What we're trying to achieve

[3.25.01] We want to maintain the character and cultural landscape associated with the unique farming heritage of the Lake District and ensure that facilities related to keeping of animals on a non-commercial basis do not harm the character of the cultural landscape.

Policy 25: Development for the keeping of animals on a non-commercial basis

We want to maintain the character and cultural landscape associated with the unique farming heritage of the Lake District.

Development of facilities related to the keeping of animals which are kept on a non-commercial basis will only be supported where:

  • it reuses an existing building; or
  • it is well related to existing buildings and structures and they satisfactorily relate to existing vehicular access and bridleways.

Where this is not practical or appropriate, exceptionally, we will only permit buildings in open countryside locations where they are demonstrably necessary for and designed for welfare reasons.

All developments must be well integrated with their surroundings taking advantage of the natural landform and any existing natural screening.

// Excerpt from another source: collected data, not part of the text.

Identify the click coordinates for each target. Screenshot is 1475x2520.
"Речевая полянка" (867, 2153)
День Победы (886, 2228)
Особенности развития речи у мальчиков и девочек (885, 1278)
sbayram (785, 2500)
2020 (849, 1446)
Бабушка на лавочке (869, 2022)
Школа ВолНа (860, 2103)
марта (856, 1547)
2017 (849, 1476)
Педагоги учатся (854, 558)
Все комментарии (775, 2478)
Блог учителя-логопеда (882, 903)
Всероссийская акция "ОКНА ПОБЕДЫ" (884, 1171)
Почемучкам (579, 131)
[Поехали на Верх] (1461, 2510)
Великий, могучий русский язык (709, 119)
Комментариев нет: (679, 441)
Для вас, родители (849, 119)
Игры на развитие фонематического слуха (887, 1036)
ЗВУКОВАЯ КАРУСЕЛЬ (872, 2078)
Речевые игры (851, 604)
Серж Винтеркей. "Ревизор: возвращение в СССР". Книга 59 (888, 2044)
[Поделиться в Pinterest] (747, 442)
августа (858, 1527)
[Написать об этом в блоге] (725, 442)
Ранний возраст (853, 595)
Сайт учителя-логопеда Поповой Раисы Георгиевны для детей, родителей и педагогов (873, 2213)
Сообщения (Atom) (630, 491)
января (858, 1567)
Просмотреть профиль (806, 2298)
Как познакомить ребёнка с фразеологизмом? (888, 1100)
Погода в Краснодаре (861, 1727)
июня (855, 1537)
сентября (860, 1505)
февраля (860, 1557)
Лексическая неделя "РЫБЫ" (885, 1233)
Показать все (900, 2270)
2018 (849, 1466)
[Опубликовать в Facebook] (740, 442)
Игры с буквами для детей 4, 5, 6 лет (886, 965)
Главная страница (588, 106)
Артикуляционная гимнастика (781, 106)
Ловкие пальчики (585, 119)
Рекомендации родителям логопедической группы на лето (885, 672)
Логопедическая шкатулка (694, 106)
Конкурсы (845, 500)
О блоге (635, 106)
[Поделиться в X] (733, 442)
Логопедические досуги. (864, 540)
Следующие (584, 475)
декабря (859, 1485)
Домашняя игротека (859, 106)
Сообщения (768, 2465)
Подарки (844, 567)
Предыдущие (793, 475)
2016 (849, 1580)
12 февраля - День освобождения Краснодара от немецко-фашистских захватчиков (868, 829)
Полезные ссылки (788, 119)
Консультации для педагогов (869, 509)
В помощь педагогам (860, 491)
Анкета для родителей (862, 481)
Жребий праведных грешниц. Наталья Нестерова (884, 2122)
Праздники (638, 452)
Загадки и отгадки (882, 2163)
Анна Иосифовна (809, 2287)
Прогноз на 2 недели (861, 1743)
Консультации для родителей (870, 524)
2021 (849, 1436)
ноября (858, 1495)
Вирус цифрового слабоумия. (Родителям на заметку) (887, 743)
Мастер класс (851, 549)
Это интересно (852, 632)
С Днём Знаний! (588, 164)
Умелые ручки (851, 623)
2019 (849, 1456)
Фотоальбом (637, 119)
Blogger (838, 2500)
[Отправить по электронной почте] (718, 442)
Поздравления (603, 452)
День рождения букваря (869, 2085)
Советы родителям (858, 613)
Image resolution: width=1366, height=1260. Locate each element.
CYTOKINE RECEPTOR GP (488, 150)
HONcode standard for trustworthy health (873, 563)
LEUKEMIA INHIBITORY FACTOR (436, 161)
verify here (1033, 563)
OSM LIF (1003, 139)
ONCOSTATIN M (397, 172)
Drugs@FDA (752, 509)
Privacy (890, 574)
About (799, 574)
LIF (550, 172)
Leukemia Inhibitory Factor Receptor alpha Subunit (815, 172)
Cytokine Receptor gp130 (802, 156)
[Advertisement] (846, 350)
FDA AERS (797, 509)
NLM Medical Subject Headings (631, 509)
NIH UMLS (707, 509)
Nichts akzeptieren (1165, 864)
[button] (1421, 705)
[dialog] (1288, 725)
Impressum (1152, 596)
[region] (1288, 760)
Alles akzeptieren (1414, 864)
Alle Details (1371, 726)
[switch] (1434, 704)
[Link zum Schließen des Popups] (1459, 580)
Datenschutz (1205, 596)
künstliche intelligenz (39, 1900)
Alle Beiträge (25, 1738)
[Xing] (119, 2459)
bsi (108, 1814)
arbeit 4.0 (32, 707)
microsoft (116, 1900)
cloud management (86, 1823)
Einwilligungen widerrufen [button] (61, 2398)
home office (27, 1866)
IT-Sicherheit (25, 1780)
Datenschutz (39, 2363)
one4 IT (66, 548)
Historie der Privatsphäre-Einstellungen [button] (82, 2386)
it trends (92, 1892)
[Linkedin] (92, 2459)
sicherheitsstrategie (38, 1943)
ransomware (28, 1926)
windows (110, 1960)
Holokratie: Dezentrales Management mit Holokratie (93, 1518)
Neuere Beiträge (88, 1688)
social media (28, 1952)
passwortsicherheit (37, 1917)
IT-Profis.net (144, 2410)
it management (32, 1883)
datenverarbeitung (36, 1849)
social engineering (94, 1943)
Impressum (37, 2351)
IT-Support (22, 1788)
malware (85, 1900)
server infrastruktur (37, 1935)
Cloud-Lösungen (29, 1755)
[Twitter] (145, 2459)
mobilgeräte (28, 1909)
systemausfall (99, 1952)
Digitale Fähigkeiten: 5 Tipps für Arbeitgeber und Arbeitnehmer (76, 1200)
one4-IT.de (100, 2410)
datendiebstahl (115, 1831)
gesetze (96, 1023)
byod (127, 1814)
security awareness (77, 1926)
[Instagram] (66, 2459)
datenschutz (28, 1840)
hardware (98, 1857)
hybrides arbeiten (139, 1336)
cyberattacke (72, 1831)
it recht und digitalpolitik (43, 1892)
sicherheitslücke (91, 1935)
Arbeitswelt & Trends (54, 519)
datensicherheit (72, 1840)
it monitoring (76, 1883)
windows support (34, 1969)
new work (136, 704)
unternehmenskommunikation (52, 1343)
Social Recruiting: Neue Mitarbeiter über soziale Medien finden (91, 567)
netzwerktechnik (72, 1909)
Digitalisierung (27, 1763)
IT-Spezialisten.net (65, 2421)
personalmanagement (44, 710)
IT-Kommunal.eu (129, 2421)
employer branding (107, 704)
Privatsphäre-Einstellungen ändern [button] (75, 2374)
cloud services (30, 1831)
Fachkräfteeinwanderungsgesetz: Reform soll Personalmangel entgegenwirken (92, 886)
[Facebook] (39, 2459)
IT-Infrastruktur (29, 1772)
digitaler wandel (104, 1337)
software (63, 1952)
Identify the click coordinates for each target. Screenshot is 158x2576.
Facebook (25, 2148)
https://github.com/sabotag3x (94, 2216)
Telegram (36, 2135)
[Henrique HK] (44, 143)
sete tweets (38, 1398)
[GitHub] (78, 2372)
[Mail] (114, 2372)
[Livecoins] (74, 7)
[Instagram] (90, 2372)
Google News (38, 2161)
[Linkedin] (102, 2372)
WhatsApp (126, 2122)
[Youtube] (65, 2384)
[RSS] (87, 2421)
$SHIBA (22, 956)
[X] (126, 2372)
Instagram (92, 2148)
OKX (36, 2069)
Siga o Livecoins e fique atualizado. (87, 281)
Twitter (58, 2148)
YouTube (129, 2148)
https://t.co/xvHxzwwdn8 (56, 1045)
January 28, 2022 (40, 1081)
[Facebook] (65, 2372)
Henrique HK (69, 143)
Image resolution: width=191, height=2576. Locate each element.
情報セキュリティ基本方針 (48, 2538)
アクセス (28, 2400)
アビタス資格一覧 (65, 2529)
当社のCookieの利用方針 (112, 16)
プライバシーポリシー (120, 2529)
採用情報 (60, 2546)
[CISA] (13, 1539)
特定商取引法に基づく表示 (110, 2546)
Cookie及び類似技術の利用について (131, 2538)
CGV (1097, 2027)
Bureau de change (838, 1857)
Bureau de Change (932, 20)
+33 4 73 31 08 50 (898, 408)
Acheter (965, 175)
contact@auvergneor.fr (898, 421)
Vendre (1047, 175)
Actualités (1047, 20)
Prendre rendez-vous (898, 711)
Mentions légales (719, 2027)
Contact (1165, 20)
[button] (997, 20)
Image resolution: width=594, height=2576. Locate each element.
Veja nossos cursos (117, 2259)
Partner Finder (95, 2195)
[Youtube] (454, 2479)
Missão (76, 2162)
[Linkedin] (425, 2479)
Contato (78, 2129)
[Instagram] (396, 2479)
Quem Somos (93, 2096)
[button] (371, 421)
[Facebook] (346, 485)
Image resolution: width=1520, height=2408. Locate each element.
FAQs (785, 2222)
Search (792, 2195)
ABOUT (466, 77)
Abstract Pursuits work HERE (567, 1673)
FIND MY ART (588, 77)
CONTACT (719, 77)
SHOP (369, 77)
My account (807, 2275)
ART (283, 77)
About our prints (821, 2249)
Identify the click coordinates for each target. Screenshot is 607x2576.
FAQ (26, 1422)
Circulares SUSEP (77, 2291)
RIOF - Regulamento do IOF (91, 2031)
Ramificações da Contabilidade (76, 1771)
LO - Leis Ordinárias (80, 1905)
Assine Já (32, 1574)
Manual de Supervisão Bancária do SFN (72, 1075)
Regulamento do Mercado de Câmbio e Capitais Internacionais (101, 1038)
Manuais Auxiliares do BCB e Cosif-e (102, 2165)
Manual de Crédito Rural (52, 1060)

Where planning permission is granted for the change of use of land for the keeping of horses and ponies relevant conditions will be imposed in order to retain the natural character of the field.

Implementation guidance

[3.25.04] Facilities may include field shelters, stables, schooling areas and outdoor exercise arenas. Development should reinforce the importance of local character by having regard to scale, height, density, layout, appearance and materials (Policy 06). In the first instance we will seek to support development that reuses an existing building.

[3.25.05] The natural character of the field is considered to be the state of the land prior to development. In most cases this will be an agricultural field used for grazing livestock without development and infrastructure associated with development such as hardstandings or associated equipment.

Current situation

[3.25.02] Horses have been kept in the Lake District for centuries for both working and recreation use. There are semi-feral herds of Fell Ponies that are associated particularly with farms and they form an important part of the cultural heritage of the Lake District. The majority of horses are now kept for recreational purposes, and the use of land for keeping horses is a relatively common feature in the Lake District particularly on the edge of settlements where individual or a small number of horses are kept in a field. There are limited economic benefits associated with such small-scale equestrian activities of this type. It is also becoming increasingly common to see other livestock being kept on a non-commercial basis, such as llamas and alpacas. Similarly there are limited economic benefits, yet potential for negative impacts resulting from buildings and structures required. There are very few commercial establishments such as liveries, commercial/ racing stables, or equestrian centres, however, these do contribute to the rural economy and help to sustain it.

[3.25.03] New facilities can have a negative impact on the rural nature of the Lake District by adversely affecting its landscape character and natural beauty by virtue of their appearance, scale, materials or design. Individually such developments may seem inconsequential, but cumulatively over time they can significantly alter the character of an area and the nature and structure of farming as smaller parcels of more productive land are bought for non-commercial agricultural use.